Antalya Ticaret ve Sanayi Odası (ATSO) nun dün aylık olağan meclis toplantısı vardı. Meclis toplantısının gündemini seçim ve ekonomi oluşturdu. ATSO Başkanı Davut Çetin, Pazar günü yapılan Cumhurbaşkanlığı ve Milletvekilliği genel seçim sonuçlarını değerlendirdi, iş dünyasının yeni sistem ve oluşumdan isteklerini sıraladı ve son olarak da siyasetçilerden ülke için uzlaşı istedi.
Güzel bir konuşma aslında Davut Çetin’in çağrısı da… İyi hazırlanmış, ülke gerçeklerini ve sorunları yansıtan, ayrıca çözüm de öneren bir ortak akıl ürünü…
Baştan sona birkaç kez okudum;
Özetlemek gerekirse Davut Çetin şunları söylüyor, daha doğrusu istiyor.
- OHAL’in kaldırılması yabancı sermayeye güven verecek, Türkiye’nin dış imajı düzelecektir.
- Huzur ve güven için uzlaşma zorunlu,
- Ekonomide yapısal reformların artık acil hale geldi,
- Ekonomide mali disiplin korunmalı,
- enflasyonun kontrol altına alınmalı,
- Merkez Bankası'na güven tesis edilmelidir. Başka bir ifade ile Merkez Bankası bağımsız kalmalı, siyasetçiler uzmanların işine karışmamalı…

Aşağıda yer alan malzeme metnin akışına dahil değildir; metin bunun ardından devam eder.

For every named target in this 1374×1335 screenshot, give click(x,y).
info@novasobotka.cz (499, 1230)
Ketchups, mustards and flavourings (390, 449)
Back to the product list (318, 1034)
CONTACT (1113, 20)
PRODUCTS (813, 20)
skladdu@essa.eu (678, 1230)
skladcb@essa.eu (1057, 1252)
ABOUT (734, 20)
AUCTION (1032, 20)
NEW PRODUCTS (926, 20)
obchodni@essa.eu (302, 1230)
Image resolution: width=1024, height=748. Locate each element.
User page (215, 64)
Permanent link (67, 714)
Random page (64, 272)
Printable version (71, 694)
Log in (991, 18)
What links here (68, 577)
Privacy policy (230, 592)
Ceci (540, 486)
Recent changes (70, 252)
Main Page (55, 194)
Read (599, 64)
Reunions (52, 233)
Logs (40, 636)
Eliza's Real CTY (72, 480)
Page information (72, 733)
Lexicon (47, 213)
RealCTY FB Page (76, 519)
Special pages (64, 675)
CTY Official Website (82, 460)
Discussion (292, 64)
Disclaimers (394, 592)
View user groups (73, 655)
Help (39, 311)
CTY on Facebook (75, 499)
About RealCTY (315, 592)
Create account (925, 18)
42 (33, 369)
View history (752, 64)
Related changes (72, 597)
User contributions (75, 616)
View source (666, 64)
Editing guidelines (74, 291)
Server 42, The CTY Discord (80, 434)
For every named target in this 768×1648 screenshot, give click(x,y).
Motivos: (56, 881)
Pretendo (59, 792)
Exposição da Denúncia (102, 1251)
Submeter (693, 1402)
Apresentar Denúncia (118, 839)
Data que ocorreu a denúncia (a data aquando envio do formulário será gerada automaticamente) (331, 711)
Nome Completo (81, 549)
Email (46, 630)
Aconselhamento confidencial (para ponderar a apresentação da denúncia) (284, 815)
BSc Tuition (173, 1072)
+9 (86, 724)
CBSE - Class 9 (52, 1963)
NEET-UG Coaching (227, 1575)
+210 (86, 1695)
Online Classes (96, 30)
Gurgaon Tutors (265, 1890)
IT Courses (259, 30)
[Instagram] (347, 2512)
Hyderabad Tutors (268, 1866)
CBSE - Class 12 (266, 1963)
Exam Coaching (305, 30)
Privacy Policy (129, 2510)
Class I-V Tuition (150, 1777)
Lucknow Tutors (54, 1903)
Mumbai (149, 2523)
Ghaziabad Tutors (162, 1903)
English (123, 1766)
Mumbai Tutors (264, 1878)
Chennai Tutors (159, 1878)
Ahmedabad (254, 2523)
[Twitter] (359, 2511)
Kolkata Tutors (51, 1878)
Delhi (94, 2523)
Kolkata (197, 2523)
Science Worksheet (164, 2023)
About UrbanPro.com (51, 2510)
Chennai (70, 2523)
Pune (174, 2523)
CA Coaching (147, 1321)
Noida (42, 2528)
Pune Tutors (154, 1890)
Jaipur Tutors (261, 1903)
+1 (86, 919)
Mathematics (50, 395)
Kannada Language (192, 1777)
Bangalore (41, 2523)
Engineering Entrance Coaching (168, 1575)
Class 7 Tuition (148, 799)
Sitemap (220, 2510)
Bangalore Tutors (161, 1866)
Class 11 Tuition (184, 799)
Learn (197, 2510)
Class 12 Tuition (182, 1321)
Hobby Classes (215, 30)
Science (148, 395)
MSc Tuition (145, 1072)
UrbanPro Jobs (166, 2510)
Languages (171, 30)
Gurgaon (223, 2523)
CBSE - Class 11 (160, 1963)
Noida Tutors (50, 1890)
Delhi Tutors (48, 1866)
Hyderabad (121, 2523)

Davut Çetin’in bunlar dışındaki önerilerinin başında raydan çıkmak üzere olan ekonominin yeniden eski konumuna getirilmesi. Bunun için de; “Artık seçim atmosferi geride kalmalı ve icraat dönemi başlamalı. Bizim arzumuz bir an önce ekonomik reform takviminin ortaya konulmasıdır. Bir seçimde milletin bir kısmı zafer kazanmış, diğer kısmı mağlup olmuş sayılamaz. Seçim sonuçları ittifaklar şeklinde bile olsa uzlaşmanın gerekli olduğunu göstermiştir. Seçim sonucu ne olursa olsun, ekonominin güçlenmesi, huzur ve güven için uzlaşma zorunludur" dedi.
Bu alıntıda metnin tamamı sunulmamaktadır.